PhD Student, University of Colorado, Boulder
Ecology & Evolutionary Biology
When most people wander through a tropical forest, they are awed by the diversity and abundance of plants, mammals and other members of the forest community they see. While biodiversity is certainly a fantastic feature of tropical landscapes, my interests lie on the darker side of the ecosystem. Don’t worry, I’m not talking about the force – I’m talking about the soil! For an ecosystem ecologist, one of the most fascinating aspects of tropical ecology concerns how tropical forests are able to maintain high levels of productivity and diversity over extensive periods of geologic time. Many tropical forests are located in areas of the globe that have had stable climates for millennia. While this has enabled the evolution of tremendous diversity of life forms and complex relationships between organisms, it also means tropical soils, the foundations of the forests, are old, deep and highly weathered. Tropical soils are a dynamic and largely unexplored facet of the tropical landscape. How are nutrients transformed as they move through the soil matrix? What enables the maintenance of high productivity in sites with soils depleted in elements critical to life, such as phosphorus? How do hydrology and topography intersect to control nutrient retention and nutrient export from tropical watersheds? How does this affect the biota, and how do biota in turn affect elemental cycling?
These are some of the questions I and my fellow lab mates are exploring as part of our dissertation research under the advisorship of Dr. Alan Townsend. I’m part of the INSTAAR Biogeochemistry Lab at the University of Colorado, Boulder, and we are here in Costa Rica conducting research on a National Science Foundation (NSF) grant. I’m currently at the Osa Biodiversity Center (OBC) with three of my colleagues from the Townsend/Cleveland (University of Montana) labs for one week, conducting the first of a series of experiments testing hypotheses about nutrient transformations along hydrologic flow paths in a pristine rainforest catchment. Today, along with the invaluable assistance of a local research technician, Walkom Cabrera, we sampled three distinct topographic positions along a soil catena. We extracted soil cores up to a meter below the surface, and measured nitrous oxide (N2O) emissions from surface soils from the same locations. This may be easy to say, but hard to do! Soils down to a meter are extremely dense, and we used a mallet to pound our soil cores into the earth. It was hot, sweaty work, but we managed it. Back at the OBC, we spent the evening extracting dissolved nitrogen (N) compounds from the soil samples using a concentrated salt solution. At our laboratory in Boulder, I will further analyze properties of these soils that will elucidate controls over nutrient transformations within the deep soil profiles of this dynamic tropical forest.

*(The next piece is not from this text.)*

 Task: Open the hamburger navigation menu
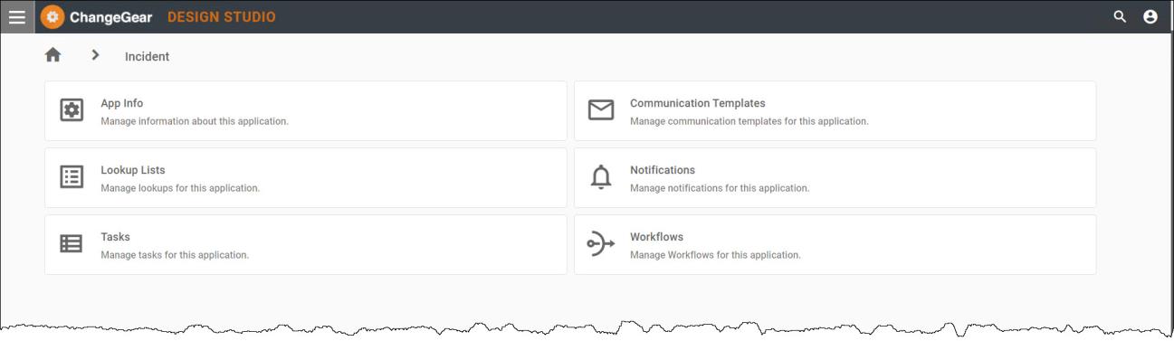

The findings of this research will help us understand the role tropical forests play in the cycling of critical nutrients important for global climate and energy balance. And studying the biogeochemistry of this amazing place does have its perks. Howler monkeys are my favorite alarm clock, sunsets at Piro beach set the sky on fire, and the macaws are never out of sight (or hearing for long). Conversations at dinner with conservation biologists, herpetologists, ethologists and nature enthusiasts are illuminating and exciting. I’m anxious to analyze the results of all this hard work, and can’t wait to return for my next visit to follow up with more interesting questions surrounding tropical biogeochemistry here on the Osa Peninsula.